=== Begin Enclosure ===

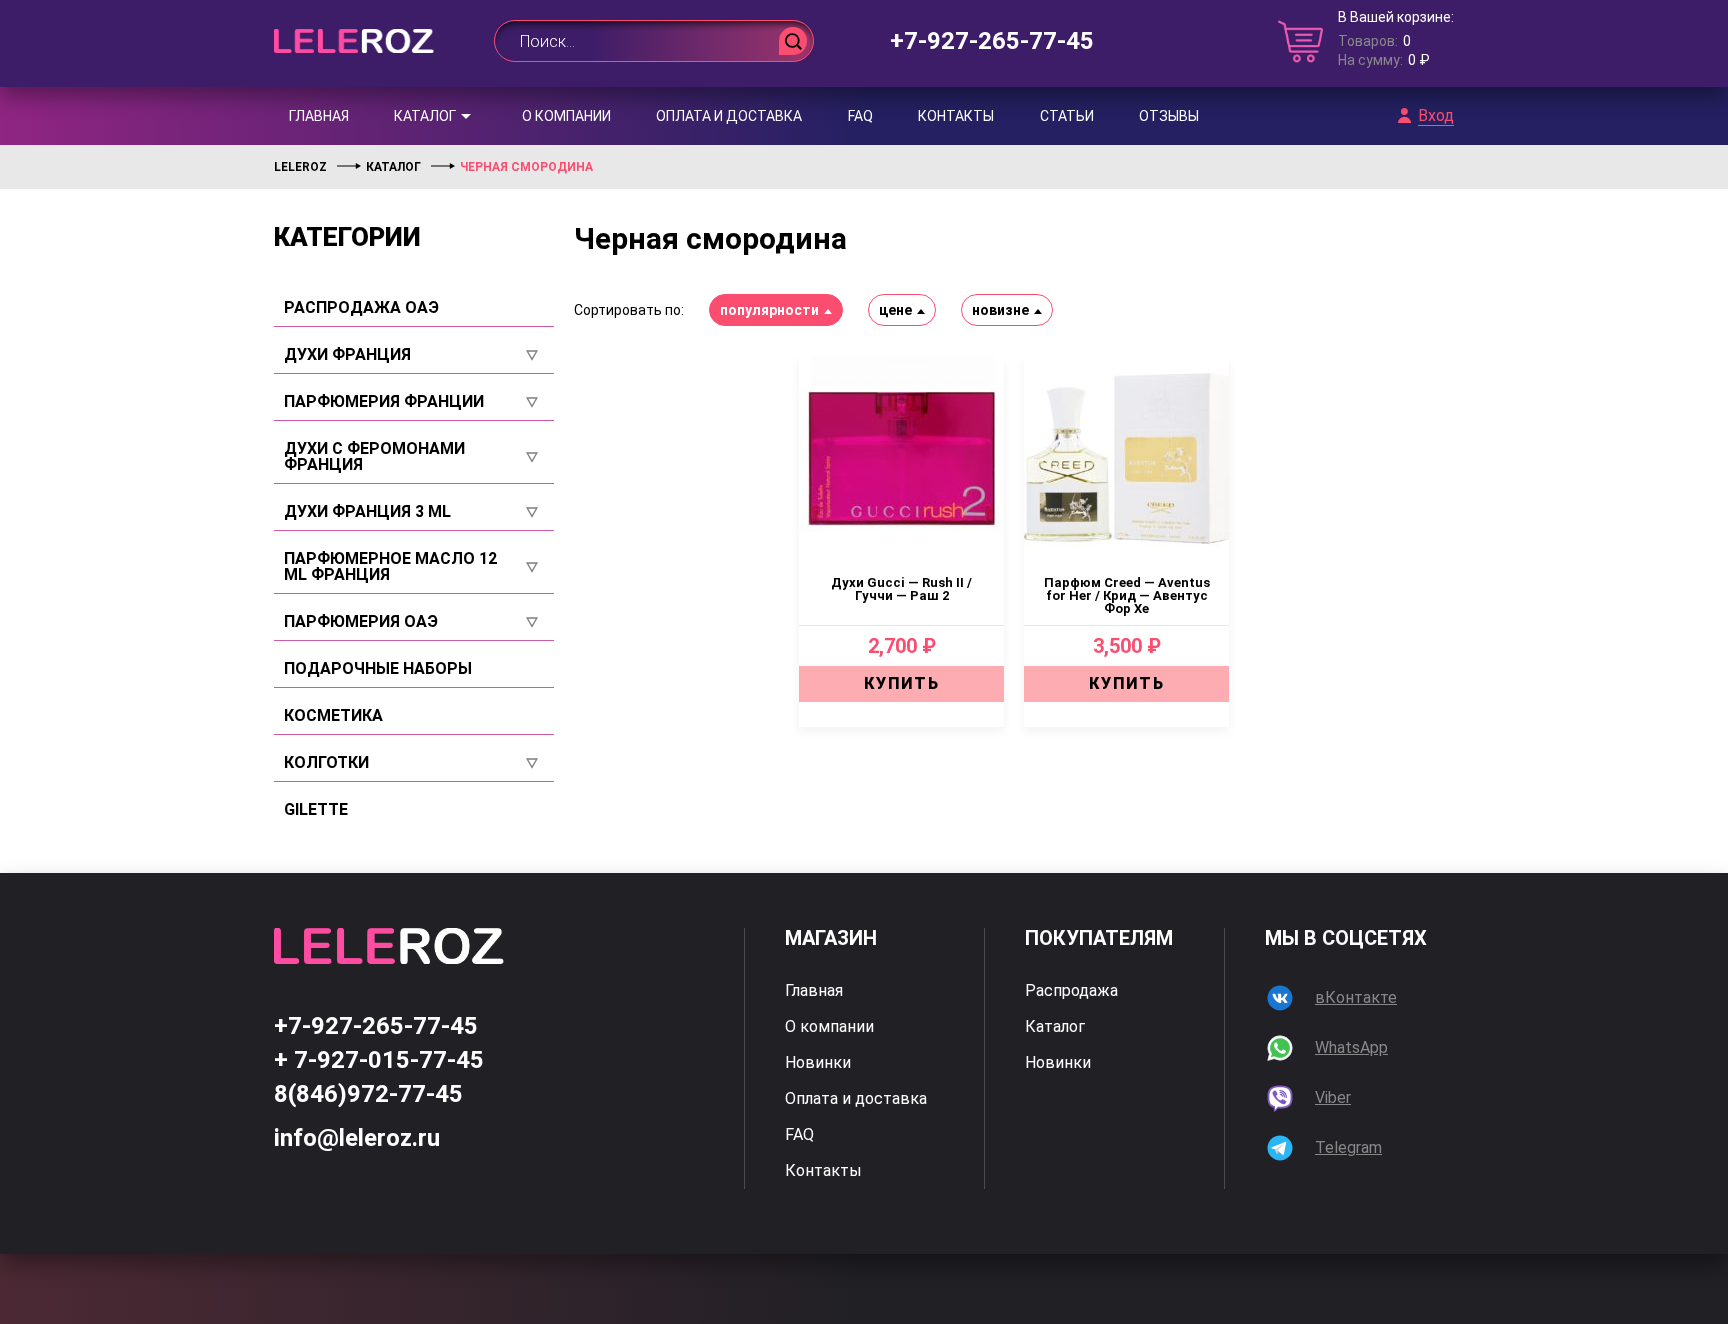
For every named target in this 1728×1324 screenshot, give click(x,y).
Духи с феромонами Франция (374, 457)
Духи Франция (347, 355)
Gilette (316, 810)
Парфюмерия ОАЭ (361, 622)
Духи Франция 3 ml (367, 512)
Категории (347, 237)
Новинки (818, 1063)
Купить (902, 683)
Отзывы (1169, 116)
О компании (566, 116)
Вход (1436, 116)
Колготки (326, 763)
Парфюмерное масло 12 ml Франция (390, 567)
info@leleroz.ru (357, 1138)
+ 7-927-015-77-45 (379, 1060)
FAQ (860, 116)
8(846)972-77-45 (368, 1094)
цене (895, 310)
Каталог (425, 116)
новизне (1000, 310)
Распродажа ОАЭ (361, 308)
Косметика (333, 716)
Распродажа (1071, 991)
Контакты (956, 116)
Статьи (1067, 116)
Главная (319, 116)
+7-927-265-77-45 (992, 41)
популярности (769, 310)
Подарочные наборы (378, 669)
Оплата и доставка (729, 116)
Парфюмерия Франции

=== End Enclosure ===

▸ **What you will do**
The expected output is each line of the records above that includes the word "Парфюмерия".

▸ **Expected answer**
Парфюмерия ОАЭ (361, 622)
Парфюмерия Франции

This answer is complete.